* [Requirement]: Omit the images. Reproduce each line of the records exactly as it appears.

Recorded data:
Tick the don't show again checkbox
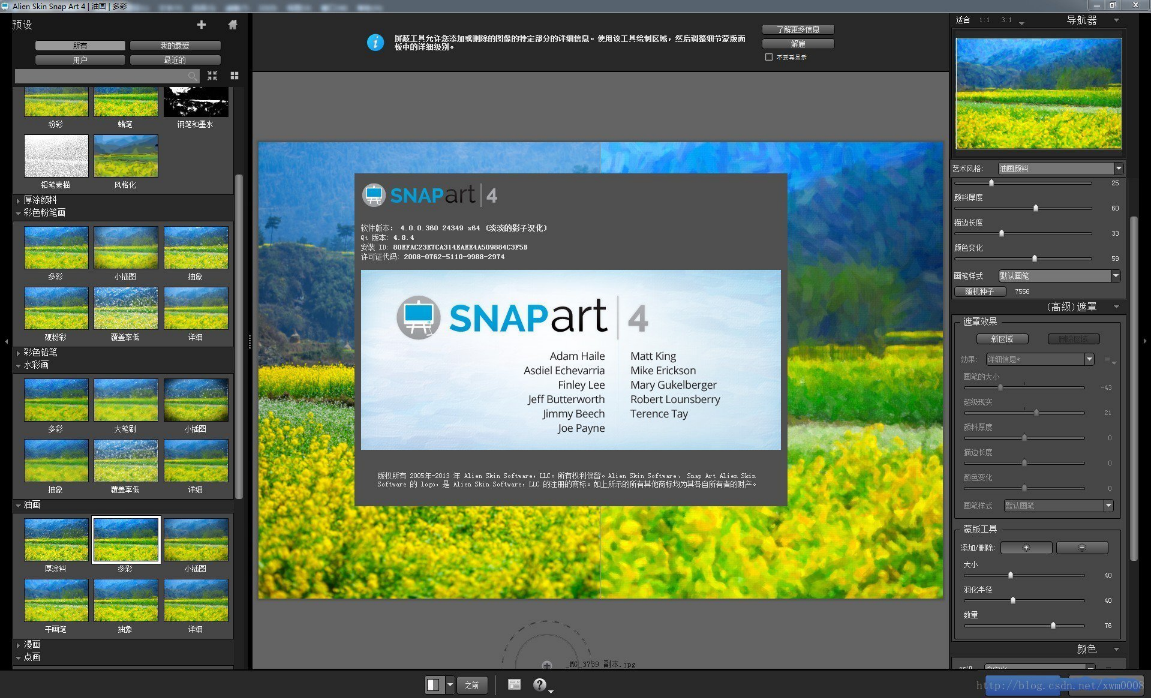 tap(768, 57)
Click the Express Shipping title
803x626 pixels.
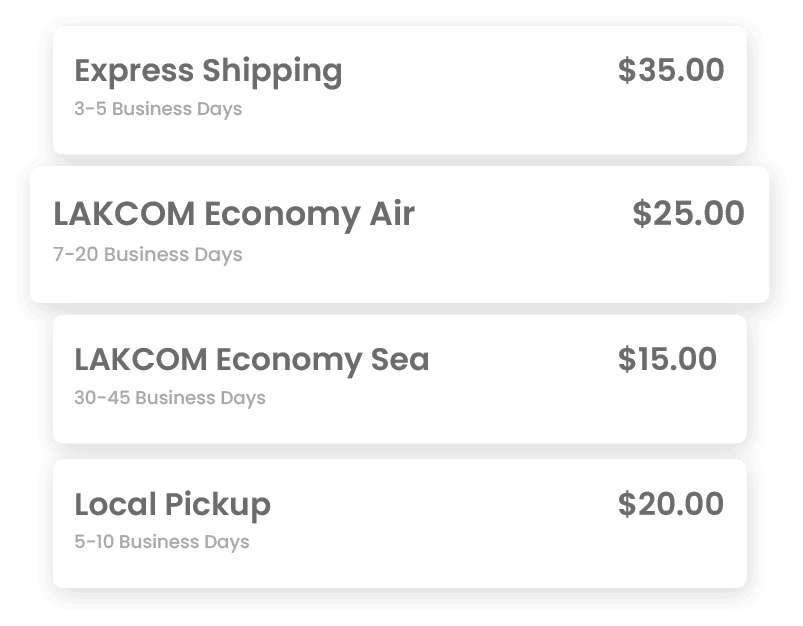pos(208,72)
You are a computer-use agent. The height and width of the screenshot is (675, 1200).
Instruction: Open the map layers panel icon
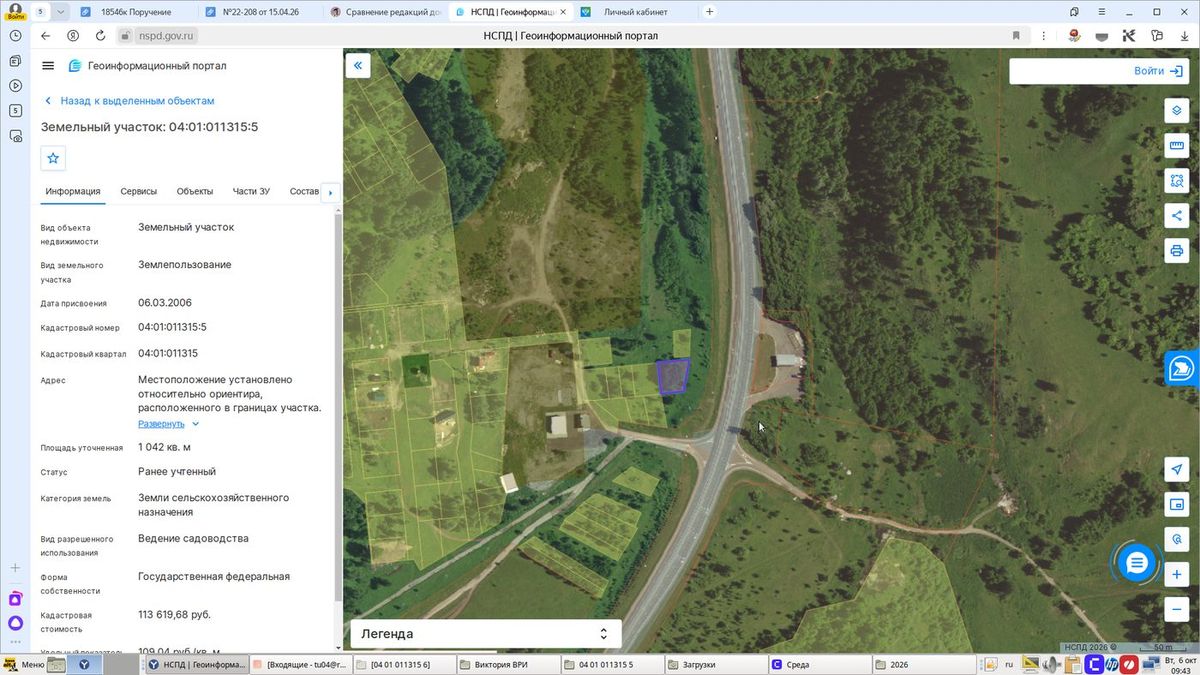pyautogui.click(x=1176, y=110)
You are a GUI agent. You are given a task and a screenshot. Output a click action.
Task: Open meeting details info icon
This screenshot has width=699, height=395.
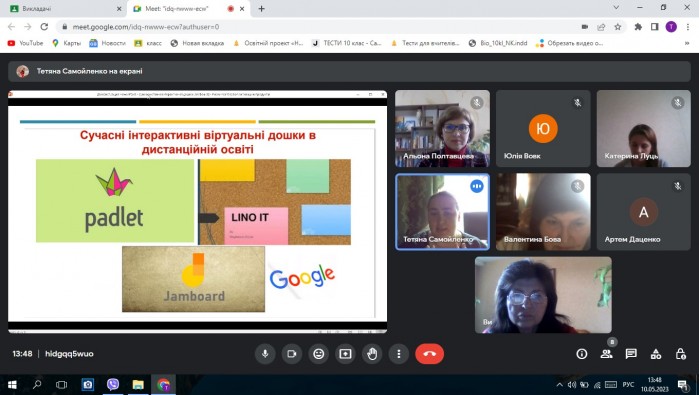pos(582,354)
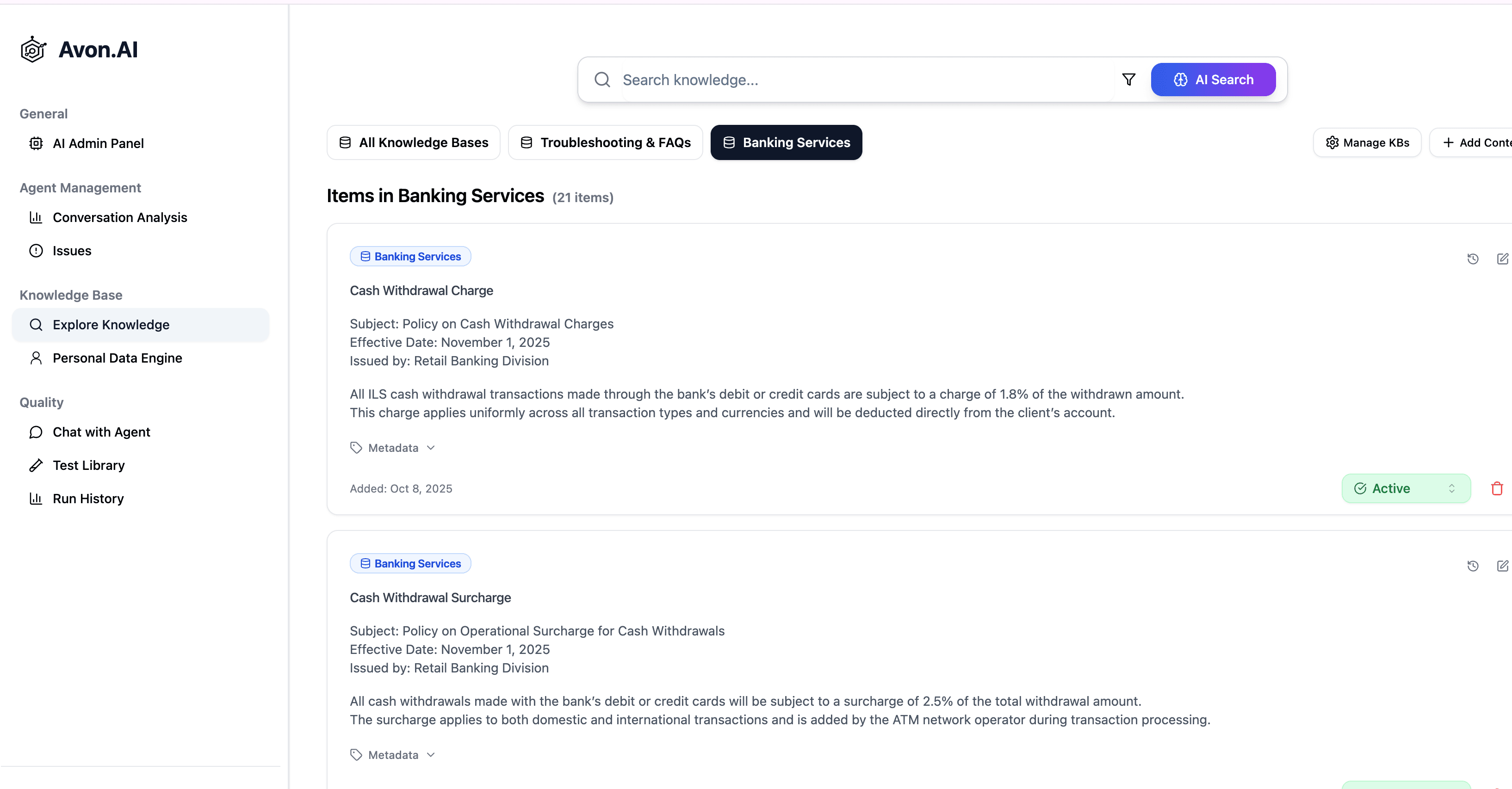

* [Solved problem]:
Tick the don't show again checkbox
 tap(768, 57)
Click the Express Shipping title
803x626 pixels.
pos(208,72)
You are a computer-use agent. The height and width of the screenshot is (675, 1200).
Instruction: Open the map layers panel icon
pyautogui.click(x=1176, y=110)
You are a GUI agent. You are given a task and a screenshot. Output a click action.
Task: Open meeting details info icon
This screenshot has width=699, height=395.
pos(582,354)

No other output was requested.